Prahara di Langit Borneo

Raida Hasan
Chapter #14

Laki-Laki Bertato Naga

Cengkeramannya begitu kuat bahkan ketika menyumpal mulutku dengan telapak tangannya yang menjijikan. Kurontakan kaki sejadi-jadinya dengan menendang tubuh laki-laki bertopi hitam itu. Namun salah seorang lagi semakin garang. Memegang dan mengapit kedua kakiku lalu menyeret masuk ke kawasan hutan terlarang.

“Aaa, Sial! Rupanya kau ingin bermain-main, hah!” umpat laki-laki itu. Aku berhasil melepaskan diri setelah menggigit jari-jari itu, rasanya seperti menggigit daging paling najis sedunia. Cuih!

Seketika tubuhku terjerembab menyisakan memar-memar pada lutut dan siku. Sebuah batang kayu menghalangi. Tidak boleh menyerah, ayoo bangkit! Lari Mikaela, lari! Batinku menguatkan.
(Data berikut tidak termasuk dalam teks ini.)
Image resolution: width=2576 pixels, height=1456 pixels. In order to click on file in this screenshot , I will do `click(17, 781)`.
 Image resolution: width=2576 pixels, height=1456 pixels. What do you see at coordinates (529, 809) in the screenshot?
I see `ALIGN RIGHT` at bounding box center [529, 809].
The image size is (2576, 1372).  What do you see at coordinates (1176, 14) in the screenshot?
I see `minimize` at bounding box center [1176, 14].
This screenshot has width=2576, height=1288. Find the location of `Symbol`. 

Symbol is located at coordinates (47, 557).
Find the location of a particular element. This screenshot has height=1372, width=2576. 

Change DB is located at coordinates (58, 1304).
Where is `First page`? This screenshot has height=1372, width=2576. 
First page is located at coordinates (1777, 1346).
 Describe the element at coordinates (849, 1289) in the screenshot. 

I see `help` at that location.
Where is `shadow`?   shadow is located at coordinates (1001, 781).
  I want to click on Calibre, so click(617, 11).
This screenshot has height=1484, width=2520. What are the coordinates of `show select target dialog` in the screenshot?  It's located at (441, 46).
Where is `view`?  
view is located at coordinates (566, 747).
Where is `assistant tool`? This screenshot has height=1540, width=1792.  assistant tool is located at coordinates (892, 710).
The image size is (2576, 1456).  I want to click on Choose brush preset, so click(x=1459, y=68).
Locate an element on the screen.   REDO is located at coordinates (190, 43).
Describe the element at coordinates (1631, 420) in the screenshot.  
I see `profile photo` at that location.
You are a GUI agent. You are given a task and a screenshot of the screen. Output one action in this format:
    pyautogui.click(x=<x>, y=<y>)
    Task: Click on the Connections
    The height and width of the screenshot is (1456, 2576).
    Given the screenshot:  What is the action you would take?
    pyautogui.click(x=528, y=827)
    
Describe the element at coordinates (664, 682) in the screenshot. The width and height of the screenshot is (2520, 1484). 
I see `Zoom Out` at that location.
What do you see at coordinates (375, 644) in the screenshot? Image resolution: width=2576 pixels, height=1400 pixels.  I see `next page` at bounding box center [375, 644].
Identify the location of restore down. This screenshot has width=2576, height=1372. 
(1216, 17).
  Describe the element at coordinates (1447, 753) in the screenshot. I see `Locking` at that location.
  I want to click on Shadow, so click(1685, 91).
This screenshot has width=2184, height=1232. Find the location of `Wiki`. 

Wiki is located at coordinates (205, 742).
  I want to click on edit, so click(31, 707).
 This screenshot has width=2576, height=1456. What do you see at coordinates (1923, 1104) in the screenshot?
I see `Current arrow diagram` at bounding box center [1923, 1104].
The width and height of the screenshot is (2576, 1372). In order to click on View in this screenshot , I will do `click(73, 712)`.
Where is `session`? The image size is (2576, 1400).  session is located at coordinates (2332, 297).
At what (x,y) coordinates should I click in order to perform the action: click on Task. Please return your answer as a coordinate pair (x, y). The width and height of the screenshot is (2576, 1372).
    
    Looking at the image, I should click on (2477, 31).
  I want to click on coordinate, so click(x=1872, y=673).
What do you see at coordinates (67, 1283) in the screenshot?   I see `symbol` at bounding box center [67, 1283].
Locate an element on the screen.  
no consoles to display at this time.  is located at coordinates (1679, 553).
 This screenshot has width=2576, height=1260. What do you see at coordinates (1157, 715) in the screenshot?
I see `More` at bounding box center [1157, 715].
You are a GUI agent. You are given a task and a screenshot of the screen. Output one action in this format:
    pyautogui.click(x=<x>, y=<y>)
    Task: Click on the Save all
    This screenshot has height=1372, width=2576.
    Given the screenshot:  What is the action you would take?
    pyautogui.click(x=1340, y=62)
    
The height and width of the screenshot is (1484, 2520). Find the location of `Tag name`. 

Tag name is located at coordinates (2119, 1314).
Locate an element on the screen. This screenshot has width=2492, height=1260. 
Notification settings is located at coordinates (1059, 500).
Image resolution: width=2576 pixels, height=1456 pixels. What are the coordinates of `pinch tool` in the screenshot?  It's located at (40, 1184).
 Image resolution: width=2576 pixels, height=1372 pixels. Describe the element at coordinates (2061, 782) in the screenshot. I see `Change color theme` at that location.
Keadaan hutan cukup suram, hanya ada beberapa temaram cahaya menerobos halus di balik dedaunan. Pohon-pohon itu seperti berputar-putar mengelilingi. Derap langkah mereka terdengar nyaring memekakkan gendang telinga.

Gundukan tanah kembali membuatku roboh. Secepat kilat tangan-tangan itu kembali mendekap. Merobek paksa pakaian, menciuminya kemudian melemparkan kepada temannya. Separuh tubuhku nyaris terbuka. Tatapan mereka semakin jalang. Kutendangkan kaki sejadi-jadinya melakukan perlawanan, tetapi mereka semakin barbar.

Plakkkkk!!! Plakkkkk!!!

Salah seorang berperawakan lebih sangar mendaratkan pukulan hebat tepat di wajah hingga ujung hidungku mengeluarkan cairan panas. Perih. Seperti ada ratausan jarum mencucuki kulit. Serta merta baju yang tinggal separuh kembali dirampas. Sementara kedua temannya menyeringai puas. Aroma asam menguar dari tubuh para lelaki itu, sangat menjijikan.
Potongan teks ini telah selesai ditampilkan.